From: Andrew Morton <akpm@linux-foundation.org>
To: James Custer <jcuster@sgi.com>
Cc: x86@kernel.org, linux-kernel@vger.kernel.org, tglx@linutronix.de,
mingo@redhat.com, hpa@zytor.com,
David Rientjes <rientjes@google.com>
Subject: Re: [PATCH] x86: Allow 1GB pages to be SPECIAL similar to 2MB
Date: Tue, 25 Nov 2014 13:23:04 -0800 [thread overview]
Message-ID: <20141125132304.ee475f4ea432a2e52ed4f8b5@linux-foundation.org> (raw)
In-Reply-To: <1411656024-33114-1-git-send-email-jcuster@sgi.com>
On Thu, 25 Sep 2014 09:40:24 -0500 James Custer <jcuster@sgi.com> wrote:
> Superpages allocated by SGI's superpages module can be backed by 1GB pages,
> but direct i/o cannot be used. The superpages module uses _PAGE_BIT_SPECIAL
> to disable direct i/o because some code depends on the memory being backed
> by page structures.

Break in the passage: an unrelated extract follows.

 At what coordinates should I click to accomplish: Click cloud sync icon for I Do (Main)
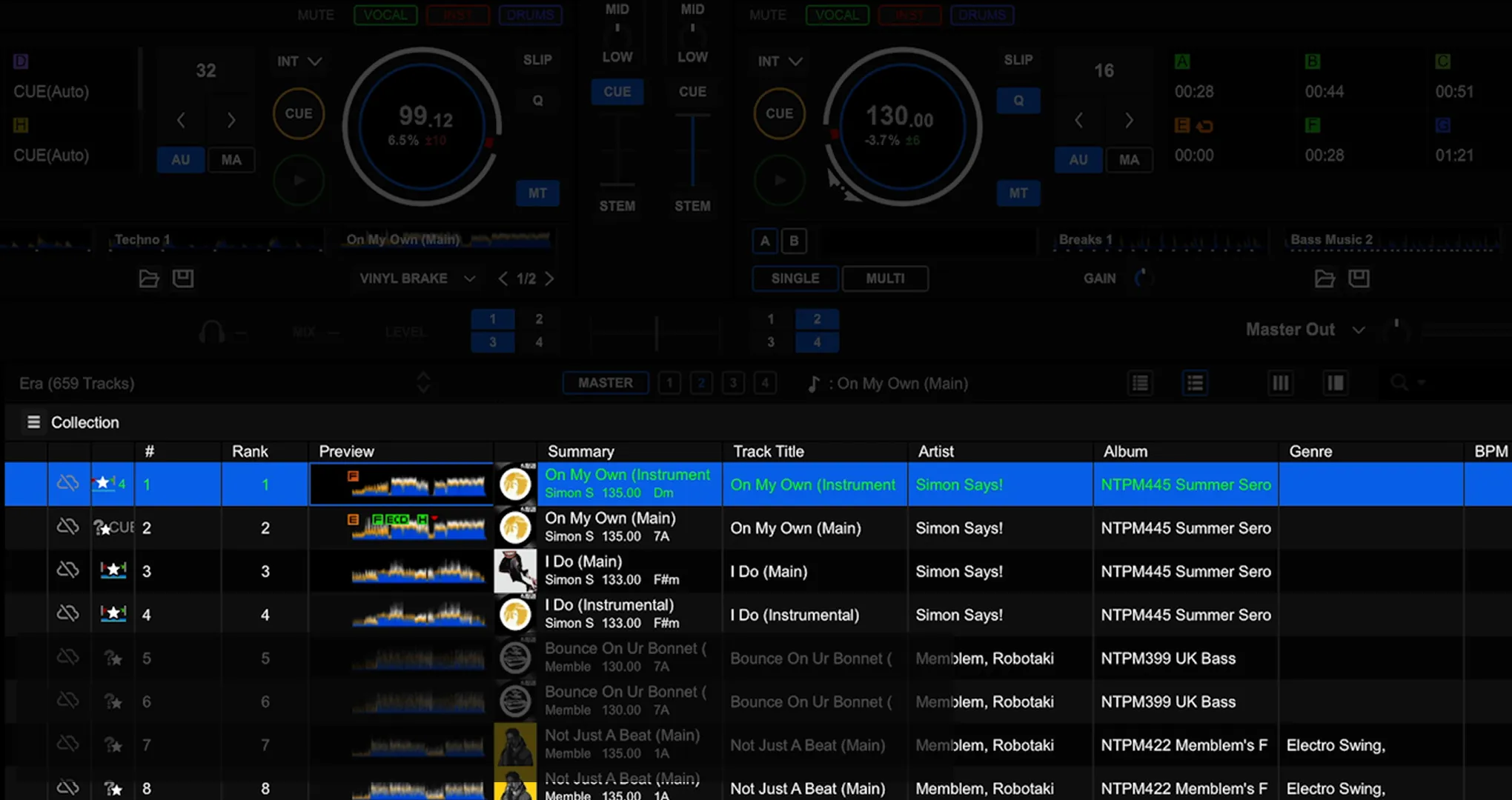point(67,571)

But, because superpages have no backing page structures
> this causes a panic.
>
> This is the way direct i/o on 1GB pages fails:
>
> BUG: unable to handle kernel paging request at ffffea0038000000
> [60463.203795] IP: [<ffffffff8103c93a>] gup_huge_pud+0x9a/0xe0
> [60463.210058] PGD 83ffd3067 PUD 83ffd2067 PMD 0
> [60463.215052] Oops: 0000 [#1] SMP
>
> Stack traceback for pid 77136
> 0xffff8867a88ae300 77136 74825 1 56 R 0xffff8867a88ae970 *readdirectsp
> [<ffffffff8103c93a>] gup_huge_pud+0x9a/0xe0
> [<ffffffff8103cc33>] gup_pud_range+0x173/0x1b0
> [<ffffffff8103cd57>] get_user_pages_fast+0xe7/0x1b0
> [<ffffffff8118eac3>] dio_get_page+0x83/0x150
> [<ffffffff8118f641>] do_direct_IO+0x81/0x420
> [<ffffffff8118fb89>] direct_io_worker+0x1a9/0x340
> [<ffffffffa00c5de8>] ext3_direct_IO+0xe8/0x2c0 [ext3]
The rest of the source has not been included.